Pull out each line in the material below that contains the string "Expand", and copy those lines without changes.

===

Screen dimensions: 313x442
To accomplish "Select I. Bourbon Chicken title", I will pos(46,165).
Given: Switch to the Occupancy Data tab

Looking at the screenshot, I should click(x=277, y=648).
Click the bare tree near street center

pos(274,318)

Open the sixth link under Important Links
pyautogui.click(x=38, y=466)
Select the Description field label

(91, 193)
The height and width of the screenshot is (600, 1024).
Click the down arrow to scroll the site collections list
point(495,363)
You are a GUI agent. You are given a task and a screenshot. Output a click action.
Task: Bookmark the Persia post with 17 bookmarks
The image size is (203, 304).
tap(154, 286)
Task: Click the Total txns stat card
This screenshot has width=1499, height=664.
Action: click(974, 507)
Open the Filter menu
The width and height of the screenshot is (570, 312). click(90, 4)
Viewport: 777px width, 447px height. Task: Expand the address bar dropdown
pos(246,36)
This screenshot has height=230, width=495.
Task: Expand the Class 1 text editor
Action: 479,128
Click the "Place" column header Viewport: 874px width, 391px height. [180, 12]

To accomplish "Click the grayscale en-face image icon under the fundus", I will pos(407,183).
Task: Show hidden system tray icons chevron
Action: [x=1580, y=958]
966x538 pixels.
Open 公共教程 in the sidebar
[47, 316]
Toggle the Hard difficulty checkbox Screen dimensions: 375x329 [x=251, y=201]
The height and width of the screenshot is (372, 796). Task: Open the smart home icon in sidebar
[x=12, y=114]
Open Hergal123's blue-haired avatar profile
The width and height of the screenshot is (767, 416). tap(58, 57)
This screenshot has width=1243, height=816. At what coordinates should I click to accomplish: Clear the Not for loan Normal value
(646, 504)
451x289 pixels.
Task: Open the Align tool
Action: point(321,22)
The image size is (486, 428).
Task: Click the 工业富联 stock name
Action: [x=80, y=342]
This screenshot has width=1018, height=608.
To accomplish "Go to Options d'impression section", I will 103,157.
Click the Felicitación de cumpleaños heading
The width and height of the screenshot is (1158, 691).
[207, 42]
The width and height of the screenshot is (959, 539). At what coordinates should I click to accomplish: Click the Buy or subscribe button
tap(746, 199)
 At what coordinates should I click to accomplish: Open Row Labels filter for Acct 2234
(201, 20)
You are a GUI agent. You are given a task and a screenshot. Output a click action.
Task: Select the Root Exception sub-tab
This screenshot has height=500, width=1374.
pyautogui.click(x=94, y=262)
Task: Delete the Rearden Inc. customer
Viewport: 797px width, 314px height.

===

-- Task solution --
Viewport: 777px width, 447px height. Task: Expand the address bar dropdown
Task: Expand the Class 1 text editor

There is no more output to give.